[START AVAILABLE DATA]

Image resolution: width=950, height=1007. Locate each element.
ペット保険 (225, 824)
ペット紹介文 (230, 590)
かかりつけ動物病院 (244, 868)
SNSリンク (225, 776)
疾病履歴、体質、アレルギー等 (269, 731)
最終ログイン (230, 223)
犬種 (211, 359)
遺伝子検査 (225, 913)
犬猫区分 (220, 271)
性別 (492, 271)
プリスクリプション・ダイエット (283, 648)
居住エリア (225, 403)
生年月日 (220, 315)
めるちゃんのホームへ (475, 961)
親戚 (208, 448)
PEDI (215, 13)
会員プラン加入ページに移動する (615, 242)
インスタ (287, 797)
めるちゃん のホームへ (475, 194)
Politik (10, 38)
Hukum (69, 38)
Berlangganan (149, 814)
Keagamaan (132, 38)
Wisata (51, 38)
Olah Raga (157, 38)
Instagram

[END AVAILABLE DATA]

- **WORK REQUIRED**
Please copy the material above line for line, with no changes of any kind.

- **RESULT**
Image resolution: width=950, height=1007. Locate each element.
ペット保険 (225, 824)
ペット紹介文 (230, 590)
かかりつけ動物病院 (244, 868)
SNSリンク (225, 776)
疾病履歴、体質、アレルギー等 (269, 731)
最終ログイン (230, 223)
犬種 (211, 359)
遺伝子検査 (225, 913)
犬猫区分 (220, 271)
性別 (492, 271)
プリスクリプション・ダイエット (283, 648)
居住エリア (225, 403)
生年月日 (220, 315)
めるちゃんのホームへ (475, 961)
親戚 (208, 448)
PEDI (215, 13)
会員プラン加入ページに移動する (615, 242)
インスタ (287, 797)
めるちゃん のホームへ (475, 194)
Politik (10, 38)
Hukum (69, 38)
Berlangganan (149, 814)
Keagamaan (132, 38)
Wisata (51, 38)
Olah Raga (157, 38)
Instagram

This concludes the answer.